Proses Analisis Data
Kepala KNKT Soerjanto Tjahjono menyatakan, proses analisis data black box akan memakan waktu “5 sampai 10 hari. Iya (untuk memastikan) hasilnya benar apa nggak,” ujarnya kepada wartawan di Kantor Basarnas Kelas 1A Makassar, Kamis (22/1/2026), dilansir detikSulsel.
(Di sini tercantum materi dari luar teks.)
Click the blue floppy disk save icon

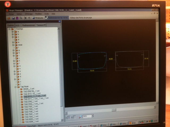click(13, 18)
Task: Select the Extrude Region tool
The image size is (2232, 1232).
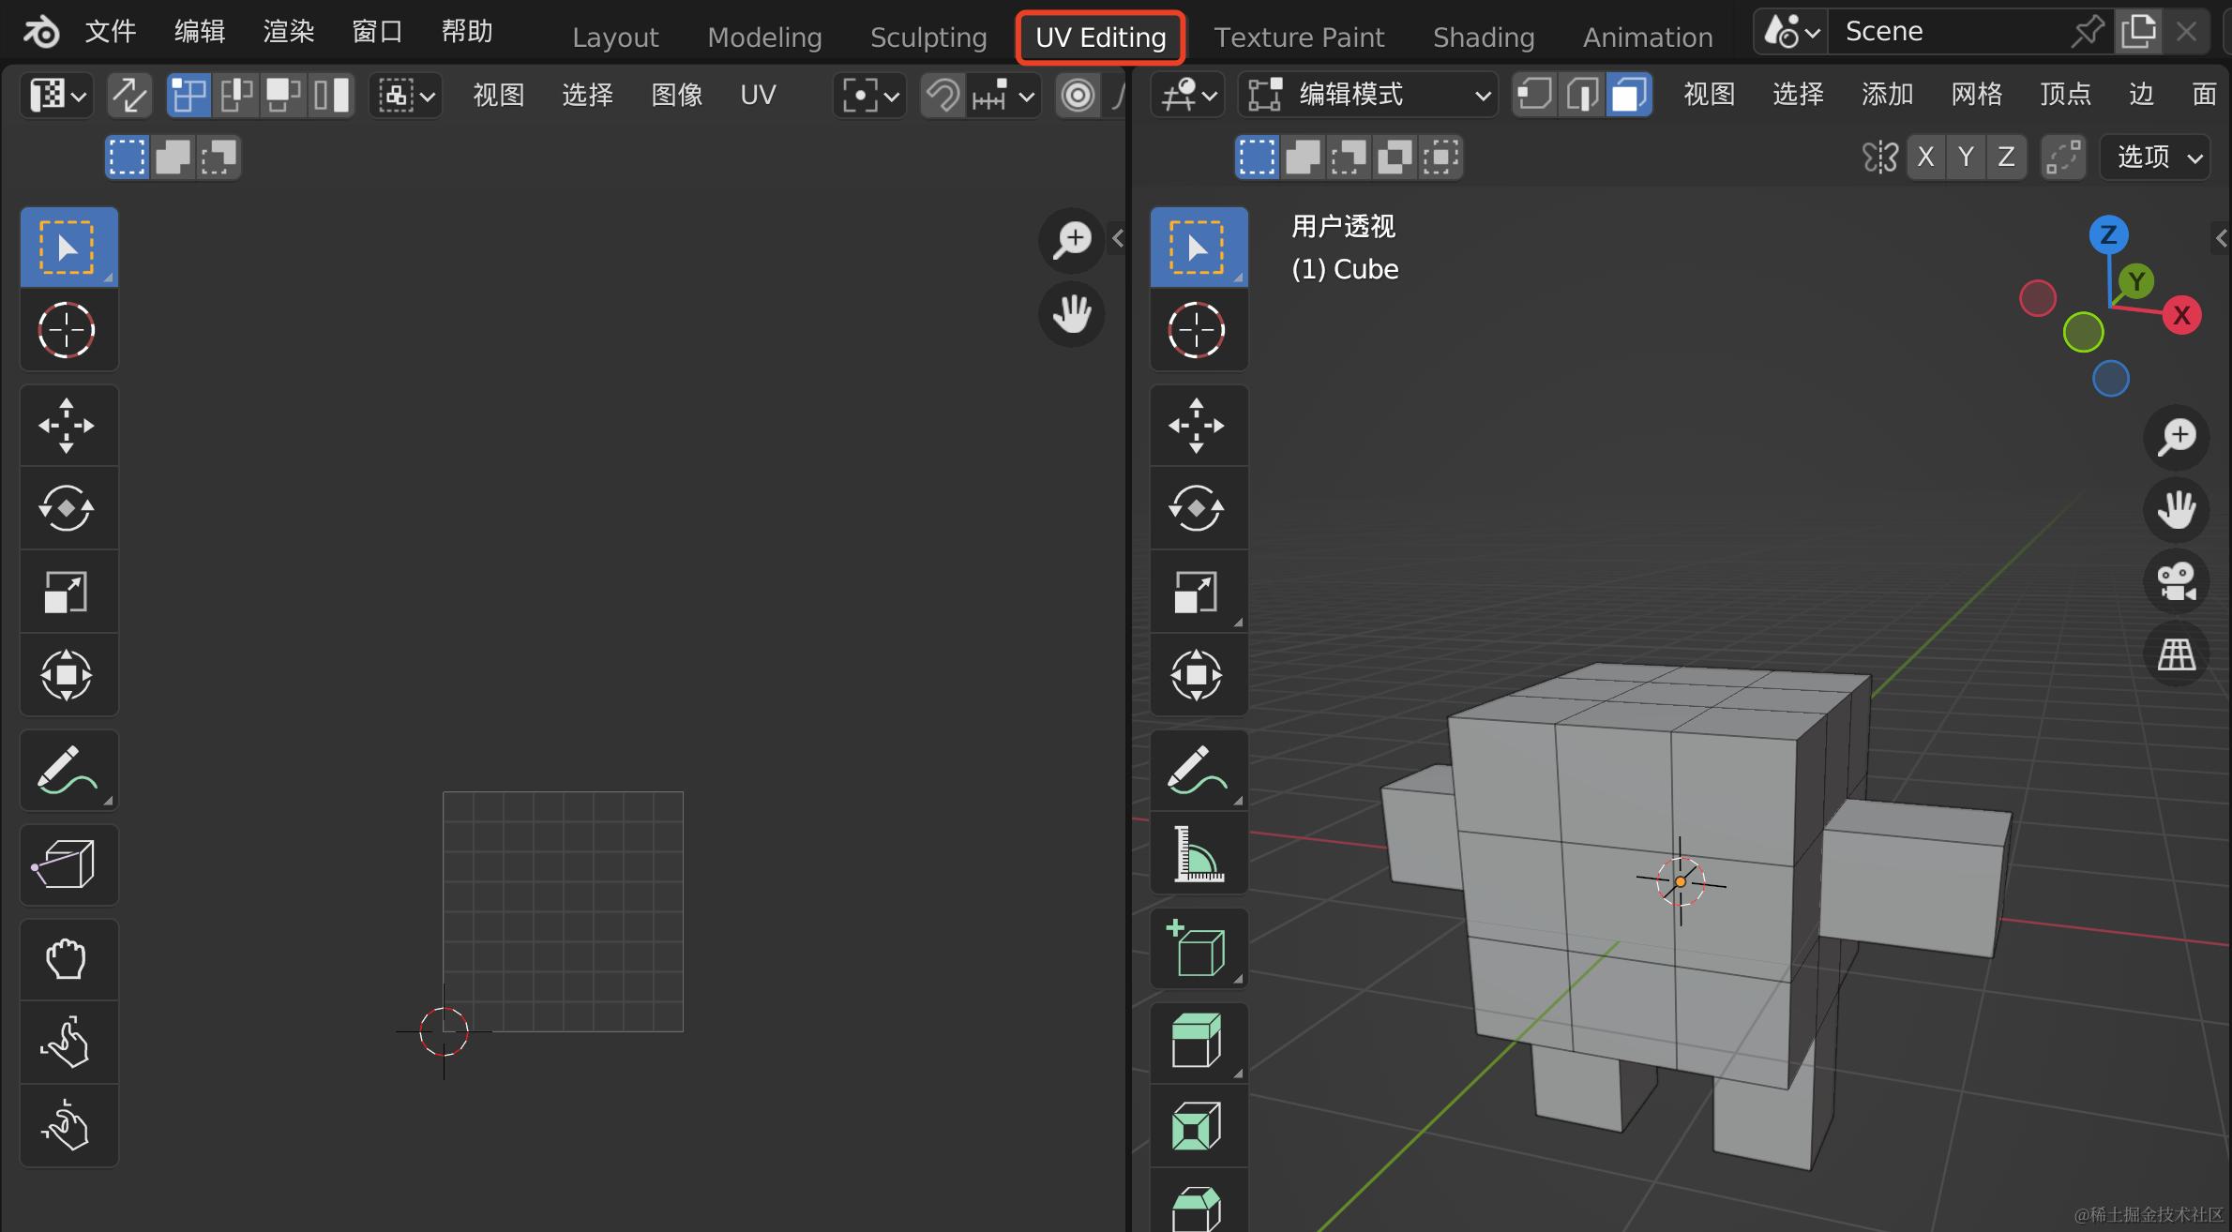Action: 1198,1041
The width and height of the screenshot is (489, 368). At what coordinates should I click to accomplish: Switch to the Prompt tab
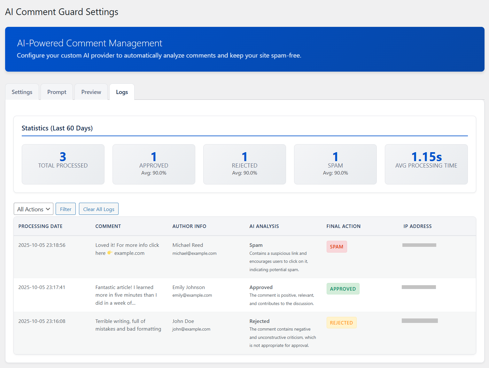[57, 92]
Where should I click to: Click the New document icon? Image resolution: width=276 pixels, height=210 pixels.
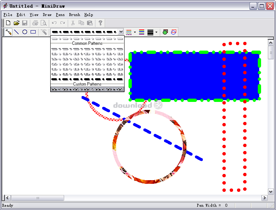pos(8,23)
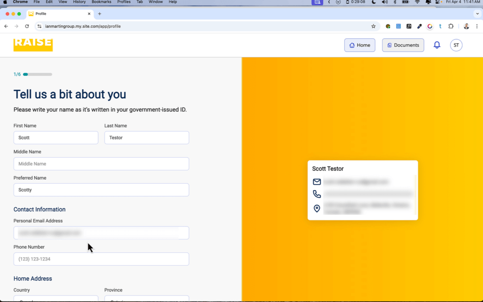This screenshot has width=483, height=302.
Task: Open the Chrome Extensions puzzle icon
Action: click(x=451, y=26)
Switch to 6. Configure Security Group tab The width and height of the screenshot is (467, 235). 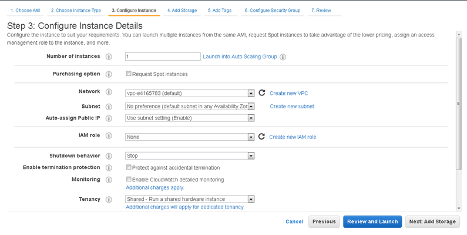[x=273, y=11]
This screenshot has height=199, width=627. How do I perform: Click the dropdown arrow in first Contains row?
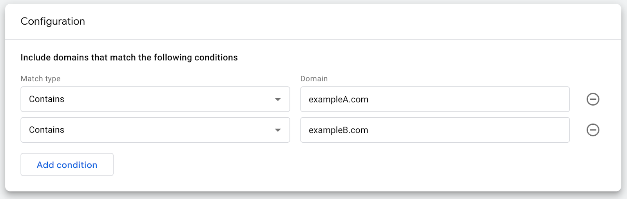278,99
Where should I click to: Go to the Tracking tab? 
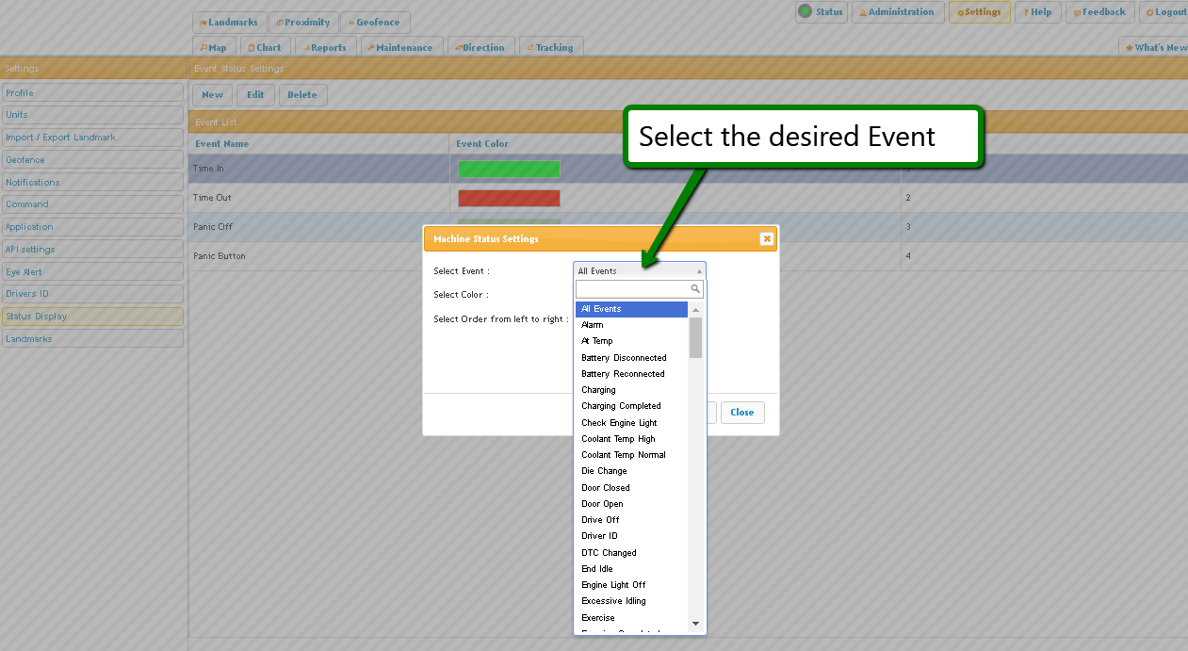551,48
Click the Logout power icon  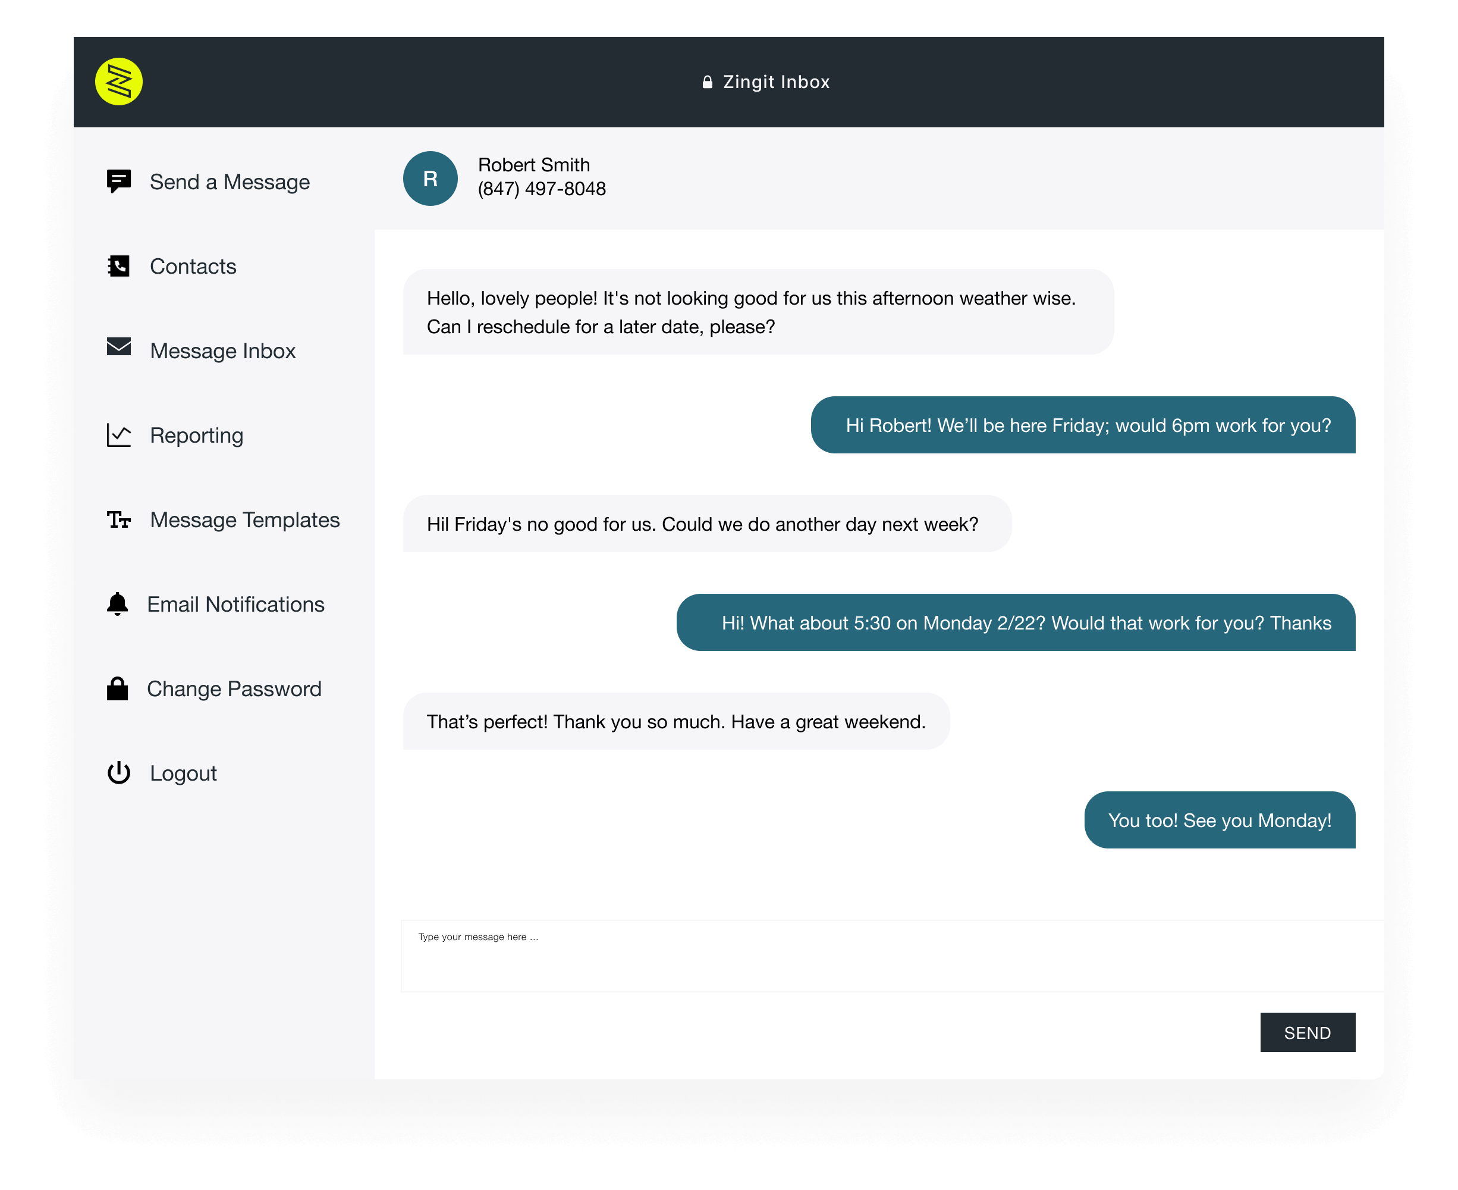coord(119,773)
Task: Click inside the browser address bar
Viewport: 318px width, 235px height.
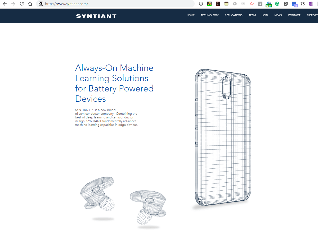Action: click(106, 4)
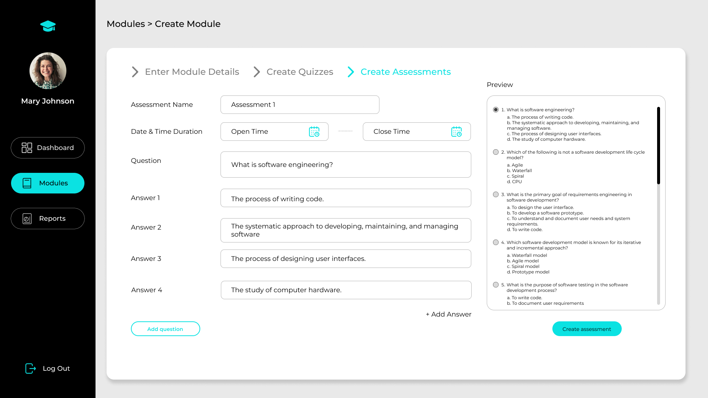708x398 pixels.
Task: Click the Dashboard grid icon
Action: coord(27,148)
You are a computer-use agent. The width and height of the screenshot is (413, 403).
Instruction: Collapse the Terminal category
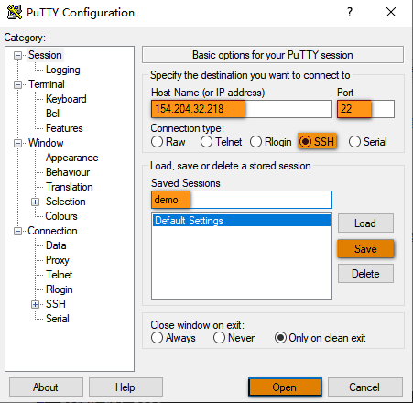click(x=17, y=84)
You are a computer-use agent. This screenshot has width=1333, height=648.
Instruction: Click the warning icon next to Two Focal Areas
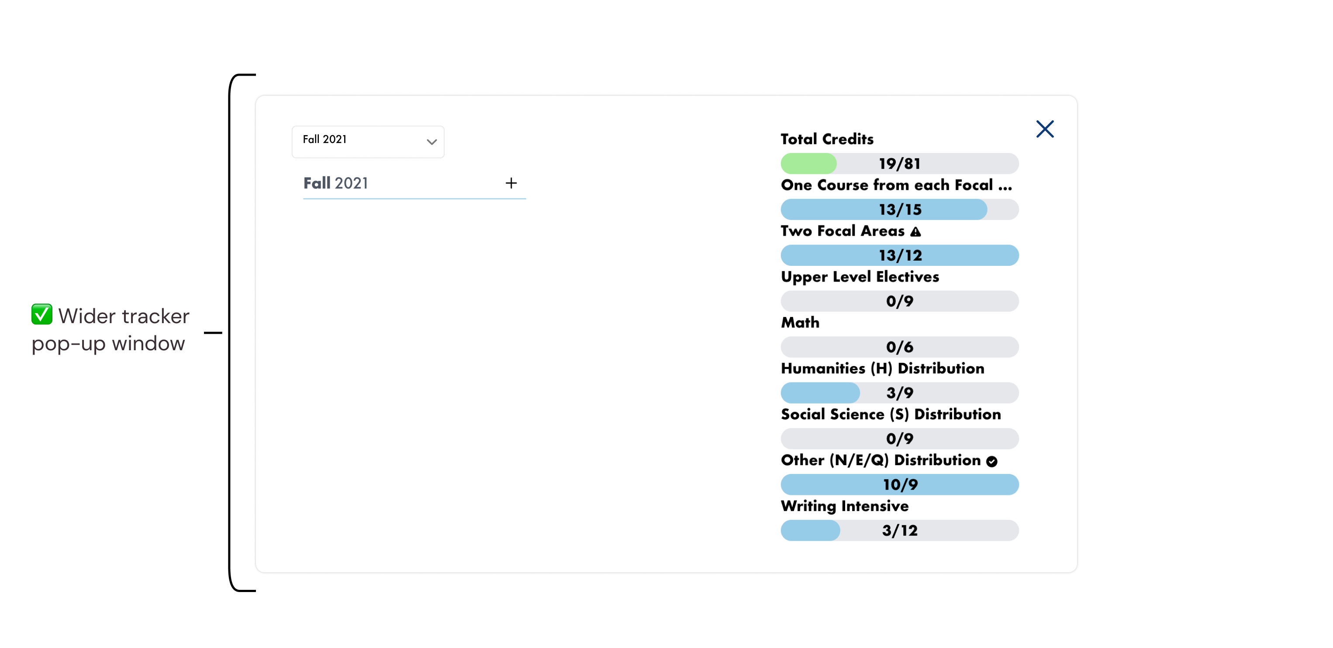click(915, 232)

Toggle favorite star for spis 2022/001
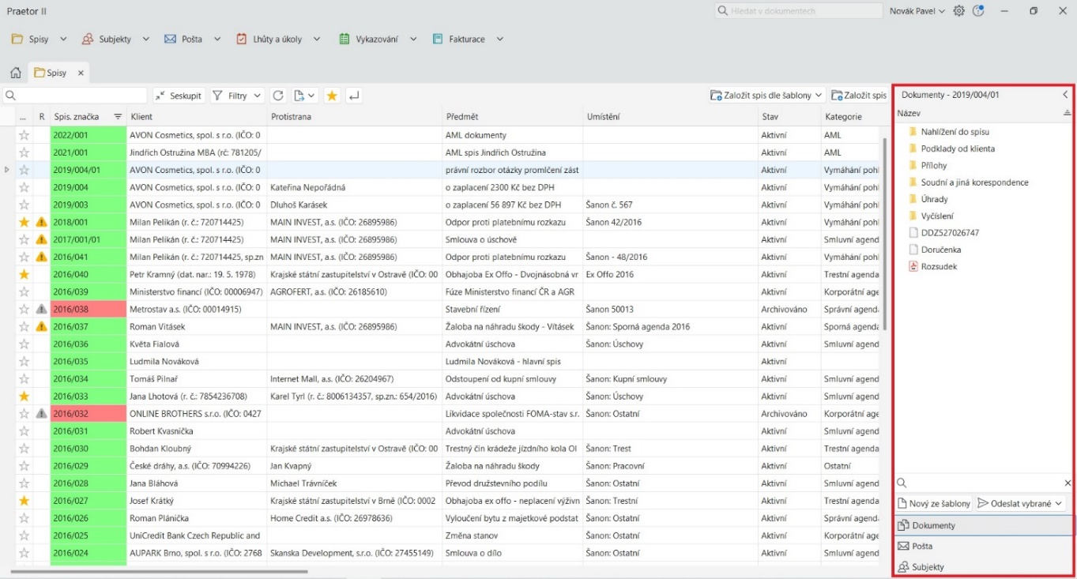[24, 135]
Soerjanto menjelaskan bahwa setelah serah terima dari Basarnas, black box akan segera dibawa ke Jakarta. Di sana, rekaman di dalamnya akan dibuka untuk mengunduh data yang tersimpan. “Kita buka black box -nya, datanya nanti kita unduh, baru kita verifikasi data-datanya apakah baik atau tidak, setelah itu baru kita analis. Akan dibawa ke kantor kita (KNKT) di Jakarta,” jelasnya.
Harapan Basarnas
Kepala Basarnas Marsda Mohammad Syafii menyambut baik penemuan black box ini dan berharap KNKT dapat bekerja dengan cepat dalam melakukan analisis. Menurutnya, temuan ini krusial untuk mengungkap penyebab kecelakaan udara tersebut.
“Penemuan black box ini mudah-mudahan teman-teman KNKT bisa bekerja lebih cepat untuk melakukan asesmen, evaluasi terhadap kejadian kecelakaan yang sama-sama tidak kita harapkan ini,” ungkap Syafii.
Syafii juga menegaskan bahwa operasi pencarian korban kecelakaan masih terus berlanjut. Pertimbangan perpanjangan masa operasi akan dilakukan jika korban belum seluruhnya ditemukan pada hari ketujuh.